From the networks, then understanding SMS and email, a movement began “from below” that demonstrated that citizens could organize themselves through these means outside of power, but that was based on a previous foundation of leftist movements. Guillermo López, professor of Journalism at the University of Valencia, points out that what happened on March 13, those large concentrations in Madrid, Barcelona and other Spanish cities, was not born out of nowhere but from this activism that had been brewing especially with the protests against the Iraq war, and also for the Prestige, where demonstrations were called between activist groups through SMS. It was not a movement induced by the parties, he points out, but it was politicized.

The 13-M, explains the professor, was a precursor to how the Internet later changed the way of mobilizing and obtaining information. He opened the possibility of people breaking into public space without it being planned. Guillermo López attended the protests that took place in Valencia. There were, he says, very diverse people. I’m sure there were also political party activists, but it was not a hierarchical movement. He himself had a weblog where he debated the attack, the authorship, the information that the Government gave and did not give. There was also a feedback of this movement formed from below with the information that the media was giving.

In 2004, political parties turned their backs on the Internet, although 25% of citizens already used this tool.
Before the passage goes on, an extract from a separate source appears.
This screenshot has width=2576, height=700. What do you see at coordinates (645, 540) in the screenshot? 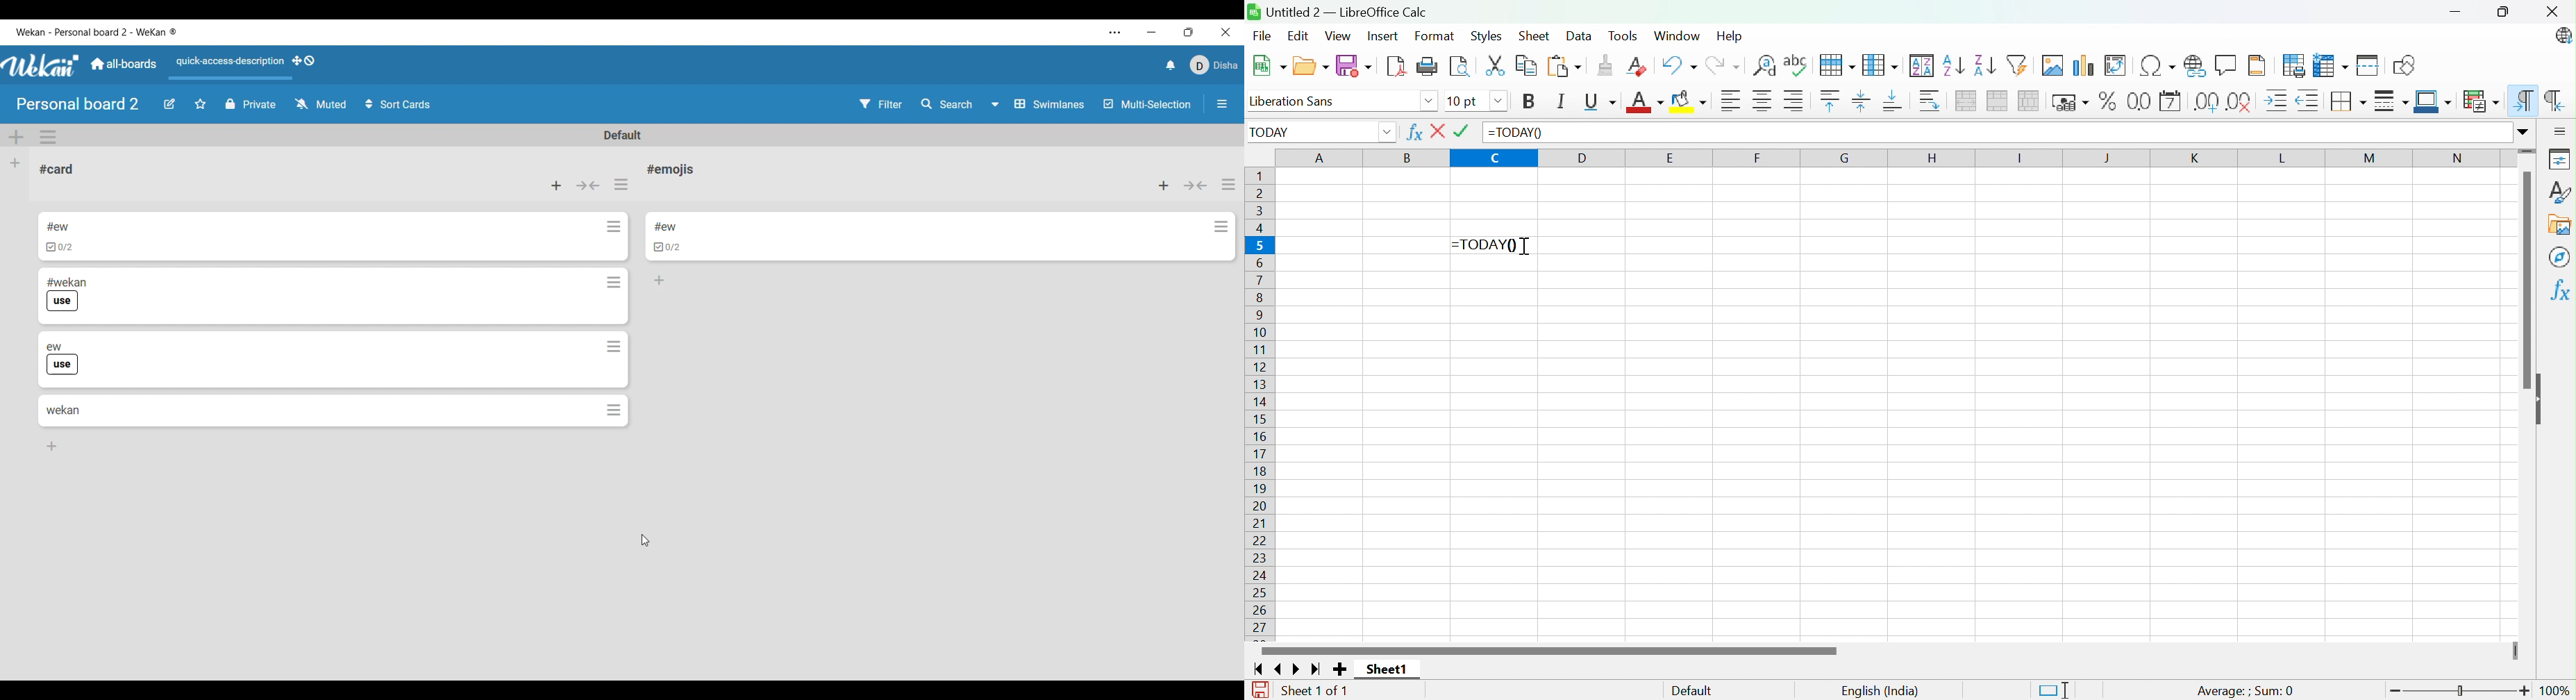
I see `Cursor` at bounding box center [645, 540].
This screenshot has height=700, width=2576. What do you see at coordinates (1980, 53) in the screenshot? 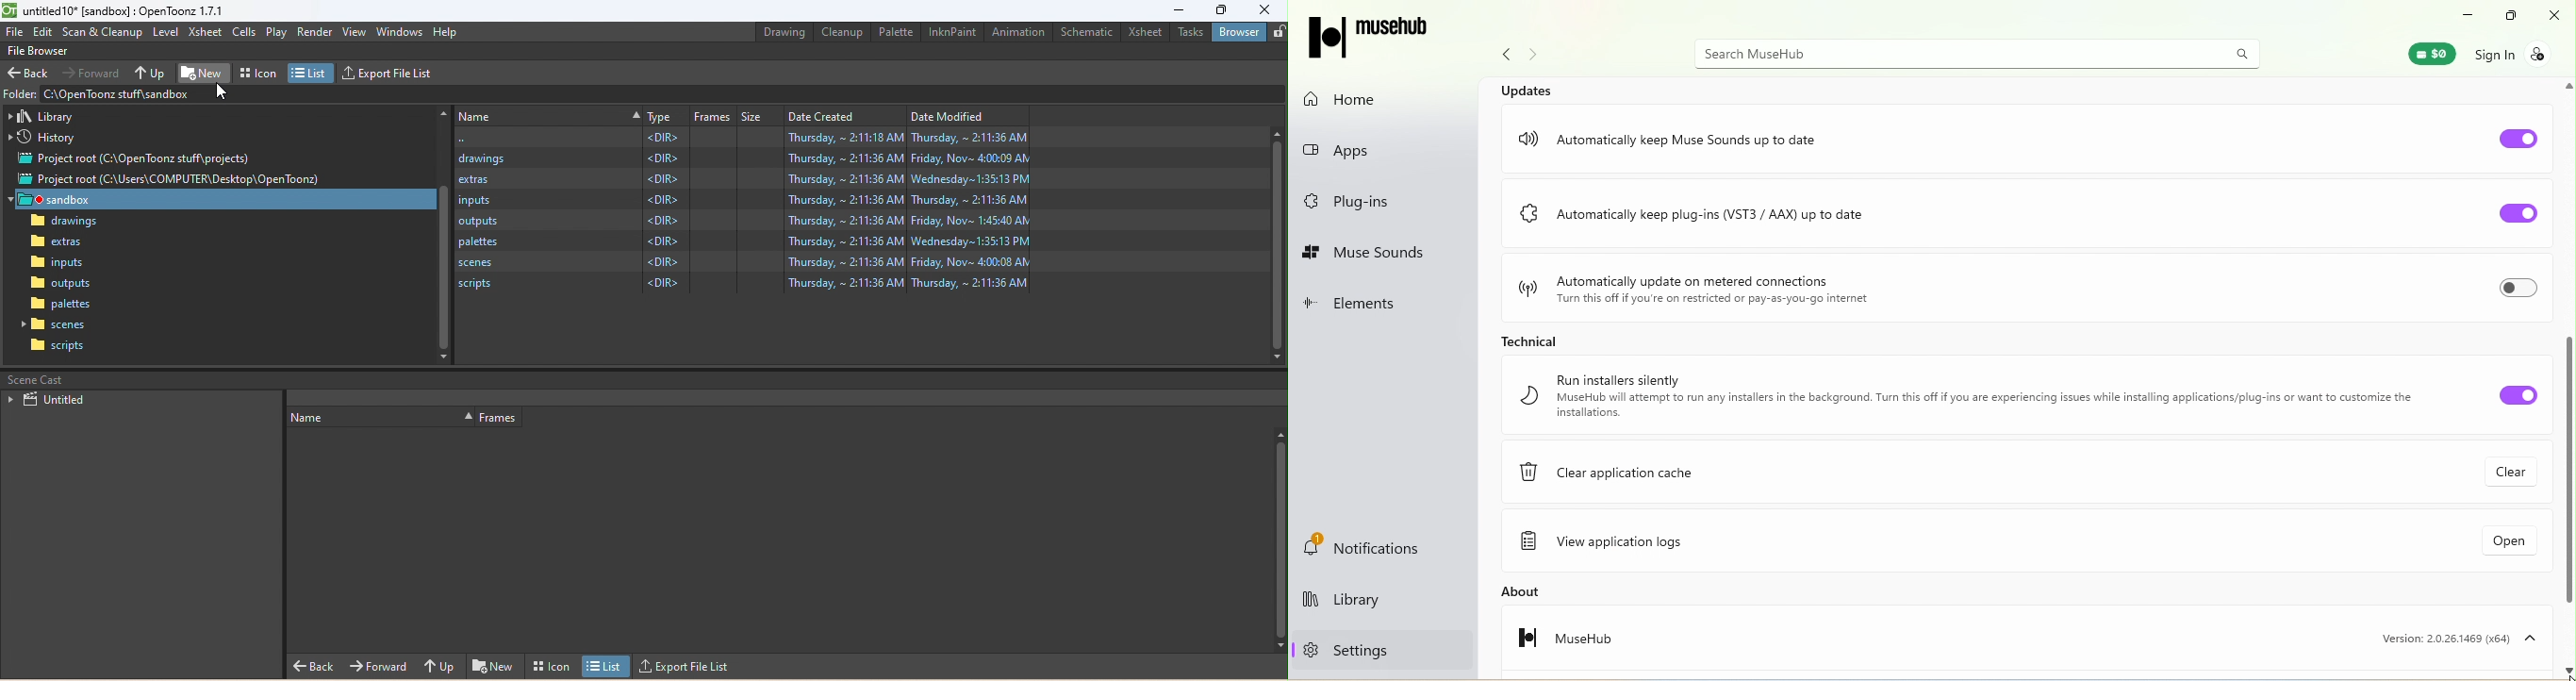
I see `Search MuseHub` at bounding box center [1980, 53].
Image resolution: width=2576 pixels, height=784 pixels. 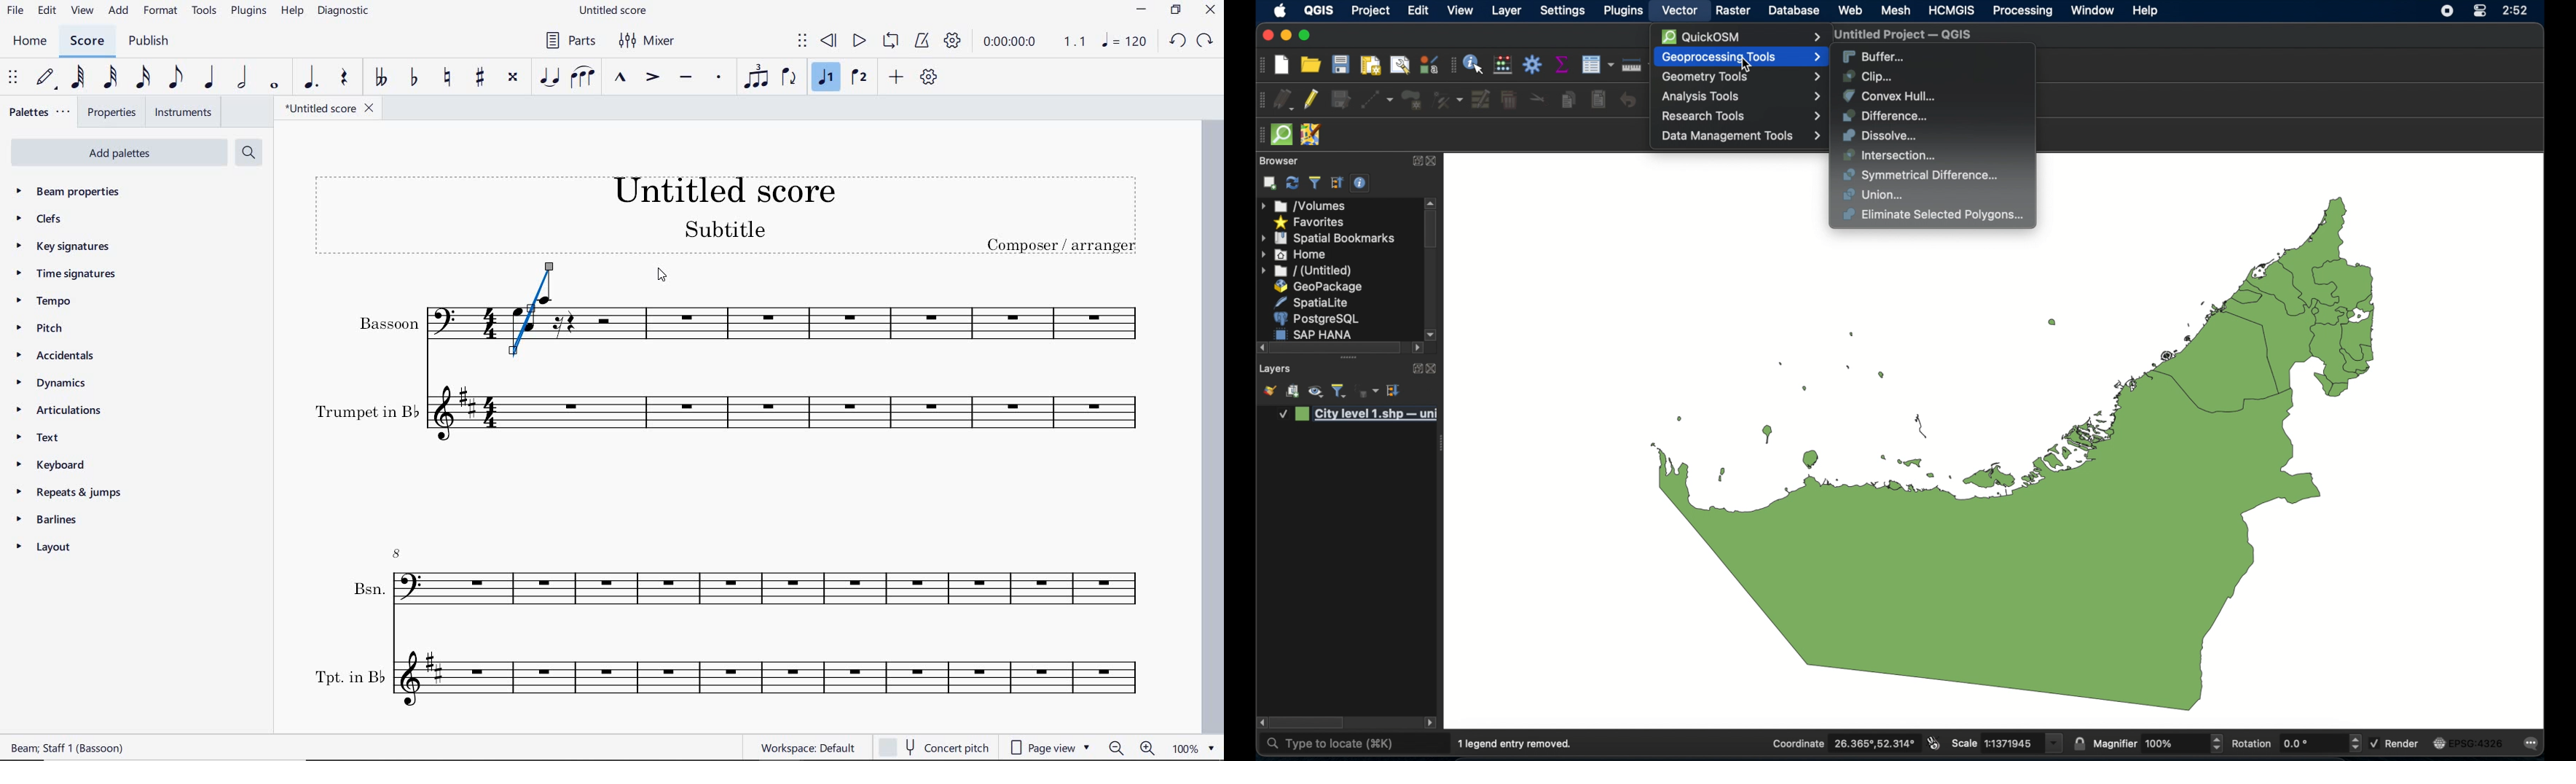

Víctor Sampedro, professor of Political Communication at the Rey Juan Carlos University, has analyzed in the book 13M: Multitudes online, the impact of that day, described as the first event of a techno-political nature in Spain. The result seven years later, he says, was the success of 15-M, where the communication went from 1 1 of that day in 2004 with SMS, to 1 100 thanks to social networks.

But from that first moment in which communication was “counterhegemonic,” he points out, it moves from the periphery to the political system. From the use of networks initially from the social left until a few years ago also from the right and the ultra-right.

The first elections in Spain where communication on networks played a fundamental role were those of 2015, with the emergence of Pablo Iglesias and Podemos. In addition to television, professor Guillermo López recalls, Iglesias had made his way on social networks. But in a global view, he points out, 13-M was the only unregulated movement, from below. Even in 15-M there were important organized groups.

Ana left the subway at six in the afternoon. There weren’t many people yet, but Génova Street was filling up. This architect, who had participated above all in the V for Housing mobilizations – for decent housing – met with her colleagues. There was a need, she explains, to be physically present, to occupy public space. “As the street filled, an electrifying energy grew,” she recalls.

You cannot read that reaction of 13-M without paying attention to the communication policy of those two days of the Aznar Government. Gabriel Colomé, professor of Political Science at the Autonomous University of Barcelona, ??points out that that communication strategy that wanted to maintain the authorship of ETA “was enraging the citizens, and led the Executive to disaster.” A criterion from the “black and white” era was applied on public television when the international media were already targeting Al Qaeda.

It was also a mistake, he explains, that the Government opted for the Minister of the Interior (Ángel Acebes) as spokesperson, and therefore without a “fuse” to turn back informationally. A strategy that culminates, Colomé recalls, with Mariano Rajoy’s television appearance while the protests were taking place on Génova Street. An appearance in which he describes them as illegal and undemocratic in a gesture, says the professor, that legitimized them.

From March 11 to the 14th, 3 million voters moved. That written in an SMS “Aznar de rositas?” changed many things.